Через день, утром, около десяти Столыпин стоял перед столом начальника штаба Траскина, в одном из номеров гостиницы Найтаки, где тот остановился (полковник прибыл вчера к ночи, но об этом никто не знал). Его приезд не имел, конечно, отношения к случившемуся — всё просто свалилось на него, а так он ехал подлечиться от своей подагры, которая временами разыгрывалась всерьез, и надо было присмотреть за настроениями мадам Граббе: та совсем расклеилась, судя по всему, нервы сдали. Сам несчастный командующий был еще в походе.
У полковника был вид человека, который ненавидит всех чохом: и убийц и убитых. Это они все подвели его. Отвечать кому-то надо? Это для Столыпина погиб друг, а для начальства это — беспорядок.
Он молча дочитывал какую-то бумагу, потом поднял голову:
— Садитесь, капитан, садитесь! Прочтите тоже!.. — и протянул ему.
Столыпин сперва увидел подпись («Лекарь, титулярный советник Барклай-де-Толли»), а потом впустил в себя всё остальное…
«При осмотре оказалось, что пистолетная пуля, попав в правый бок ниже последнего ребра, при срастении ребра с хрящом пробила правое и левое легкое, подымаясь вверх, вышла между пятым и шестым ребром левой стороны и при выходе прорезала мягкие части левого плеча, от которой раны поручик Лермонтов мгновенно на месте поединка помер».

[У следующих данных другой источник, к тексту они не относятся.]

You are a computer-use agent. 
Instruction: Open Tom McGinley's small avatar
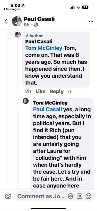26,101
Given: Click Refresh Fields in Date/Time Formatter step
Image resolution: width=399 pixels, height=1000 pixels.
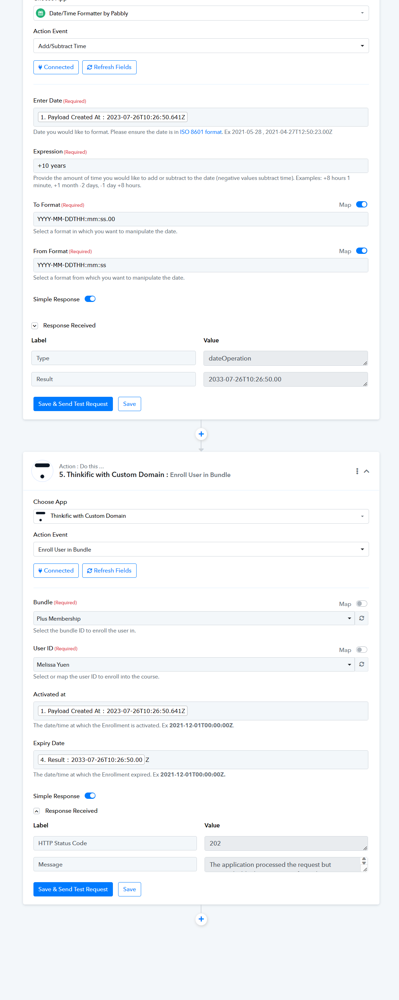Looking at the screenshot, I should coord(109,67).
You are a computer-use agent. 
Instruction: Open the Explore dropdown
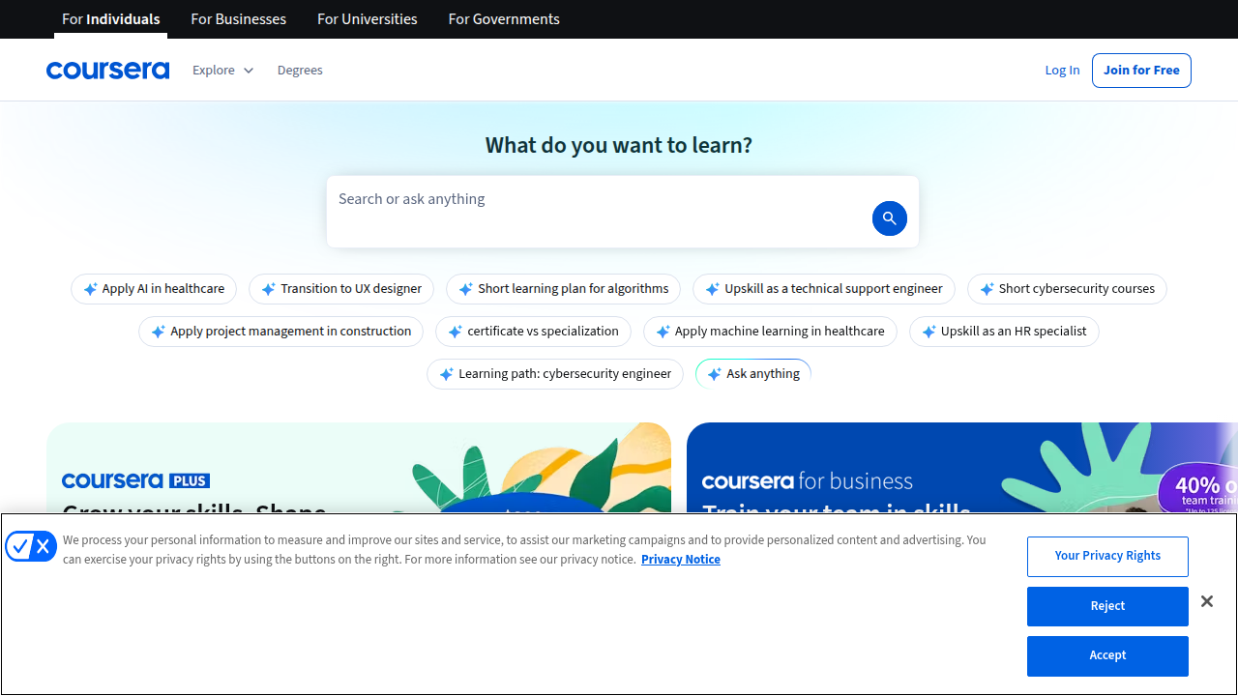point(222,70)

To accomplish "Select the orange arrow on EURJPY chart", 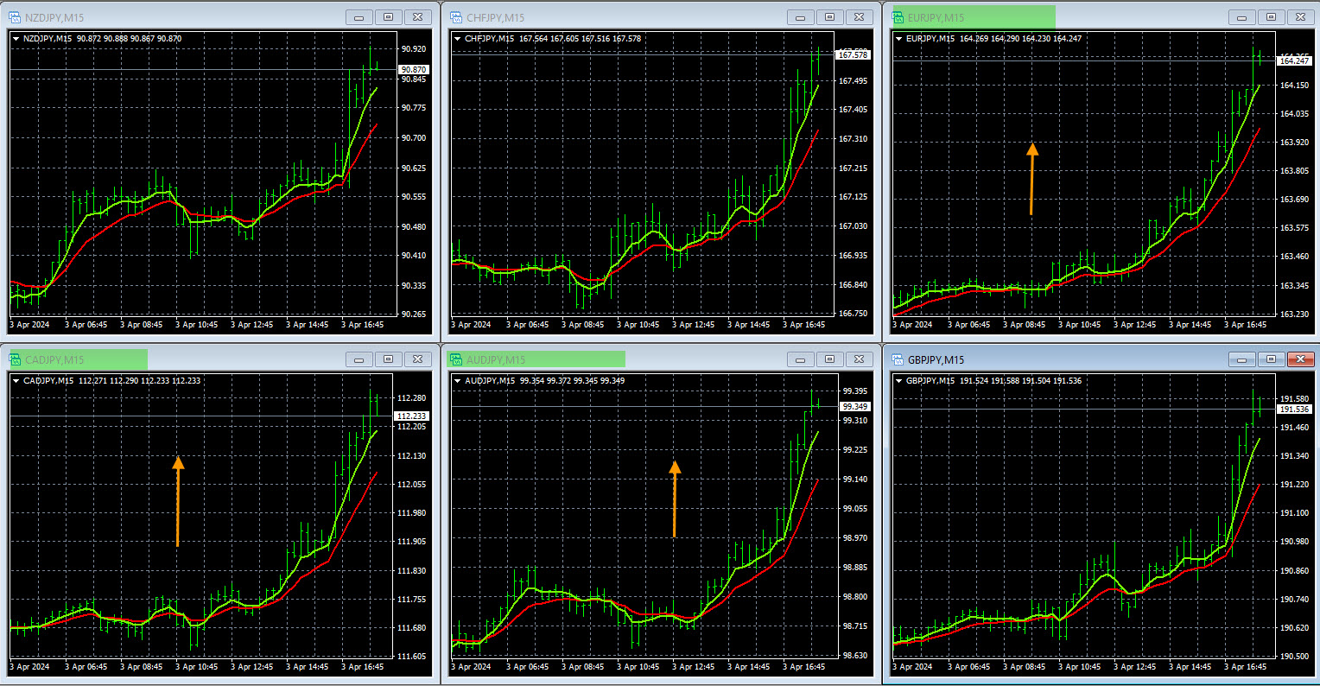I will point(1031,179).
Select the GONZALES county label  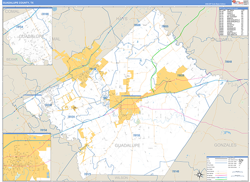[225, 145]
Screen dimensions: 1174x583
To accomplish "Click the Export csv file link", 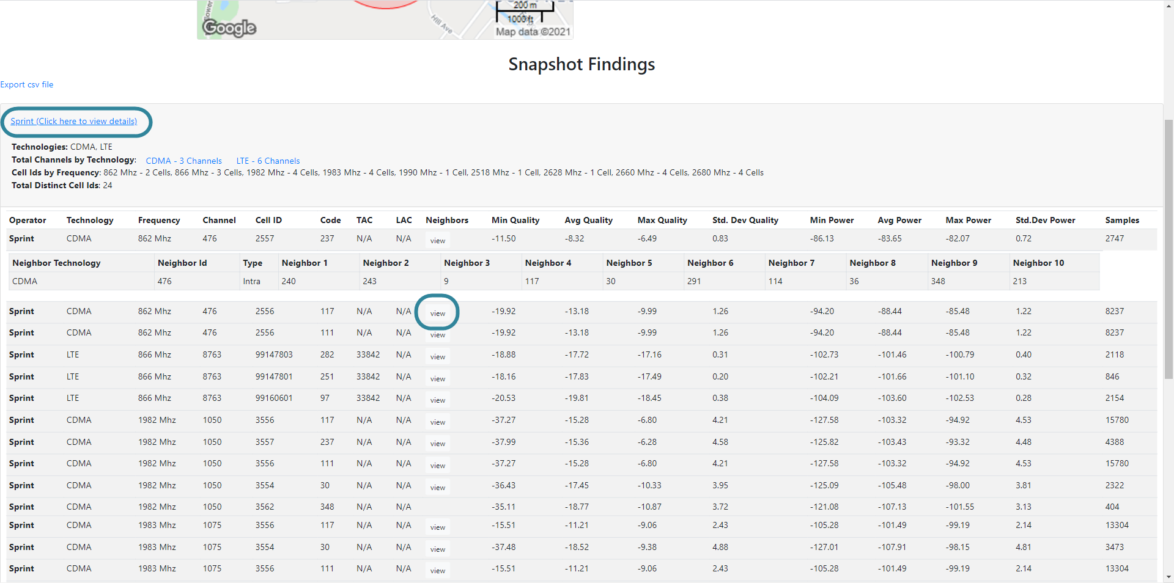I will (x=27, y=85).
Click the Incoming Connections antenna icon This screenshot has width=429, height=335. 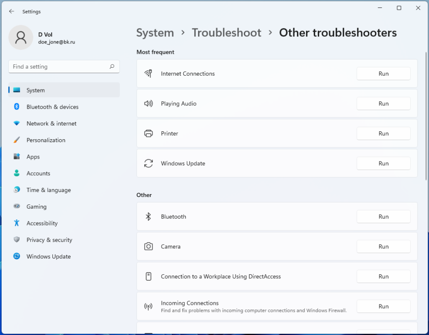(x=148, y=306)
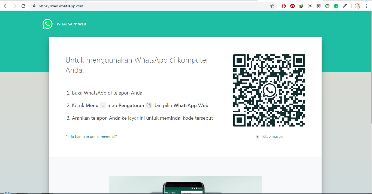Toggle Tetap masuk to stay signed out
The width and height of the screenshot is (372, 194).
click(257, 136)
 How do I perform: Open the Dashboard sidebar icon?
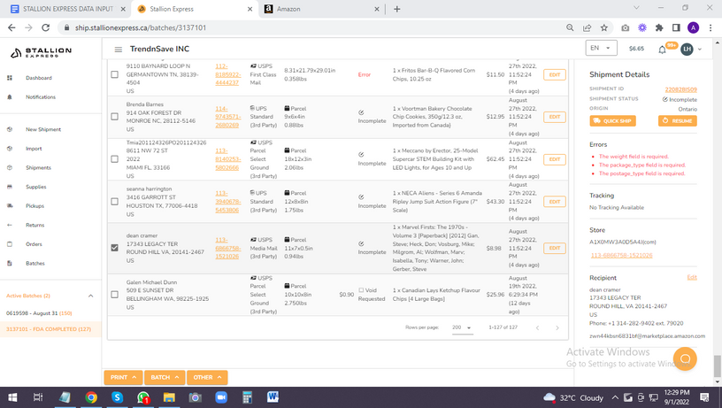pos(10,78)
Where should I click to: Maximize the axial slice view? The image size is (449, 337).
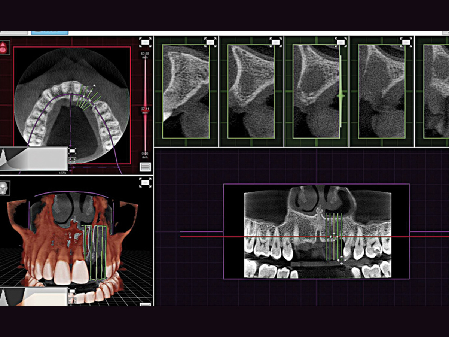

— Прочли? Хорошо стреляют господа офицеры войск Кавказской линии — по своим! и находяся в тылу и вдали противника. Что бы им проявлять эти качества в походах? Зря вы не поехали с ним в Темир-Хан-Шуру! — добавил он, протянул руку и забрал у Монго листок.
— Я задал бы вам вопросы. Но вы ж все равно не ответите? Вы поколение такое!..
— Смотря какие вопросы! — помолчав, сказал Столыпин.
— Я бы хотел знать по-настоящему, что произошло.
— В том и секрет, что ничего настоящего не произошло, — сказал Столыпин. — Но, может, мне кажется!..
Что он мог объяснить? Ничего не мог!
— Хотите взглянуть на это? — и Траскин подвинул к нему еще одну бумагу.
Писалась она наспех и явно в неудобной позе. Или в ситуации не совсем удобной. Почерк крупный — и всё вкривь и вкось. Столыпин не сразу вник.
«Для облегчения моей преступной скорбящей души позвольте мне проститься с телом моего лучшего друга и товарища!»
«Для облегчения моей преступной скорбящей души позвольте мне проститься с телом моего лучшего друга и товарища!»
Столыпин сперва увидел про «моего лучшего друга и товарища», а потом сверху красным карандашом: «Не разрешаю!»
Он узнал почерк Траскина. А там уж догадался, что неразборчивая подпись — Мартынова.
— Я воспретил. Не возражаете? — спросил Траскин.